The Brigadier shot him an annoyed glance before he nodded approvingly. "All right, Doctor. We will give your idea a try."
"Great!" Pleased to hear the response, the Doctor's smile grew a little wider. "Then, would you kindly stay behind to operate the light switch, Brigadier? We will call to you once we're clear, so you can switch it back on." Although he looked at the Brigadier, he walked a few steps backwards in the direction of the corridor's entrance. "But make no mistake! If we are caught standing in the middle of the corridor, we will be easy pickings." Before he turned around, he exchanged a few glances with his companions, just to make sure that they, too, approved of his plan, since he was about to drag them into it.
Sarah had no objections, and neither did Harry, although they were not what one would call 'happy 'about it.
"Don't worry, I trust your judgement of the situation.", Lethbridge-Stewart reassured them.
While mentally preparing for the task they were about to face, the trio of heroes positioned themselves in front of the nearest mirror corridor. The whole of the situation made Sarah nervous, but she intended not to let it show. As her gaze wandered over to Harry to her right, she noticed that he was most likely feeling the same, and that he was not as good at hiding it as he probably thought he was. It was the frown on his face which gave his true emotions away.

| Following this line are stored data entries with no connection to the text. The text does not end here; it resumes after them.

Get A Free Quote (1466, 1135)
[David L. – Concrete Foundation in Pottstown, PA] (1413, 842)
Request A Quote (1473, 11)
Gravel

"Are you scared of the dark?", Sarah asked him teasingly. Not to make fun of him, but to encourage him to prove her wrong.
"Me? No, not of the dark.", Harry answered, then chuckled nervously. "The mirrors, however, now that's a different story..."
The Doctor had overheard their conversation, and decided to join before the two of them could begin to count up all the reasons why they should be worried. "They won't harm us while we can't see our reflections. Try to think of that, Harry." Although he had addressed the medical officer, he showed both of them a toothy grin.
Sarah was smiling back almost instinctively, and could feel the optimism oozing out of his words. There was a certain confidence about being back together, the three of them, in the midst of danger, like old times. Not a fleeting thought of fear could darken her mood now.
That was, until the Doctor exchanged a decisive nod with the Brigadier, and the world turned black.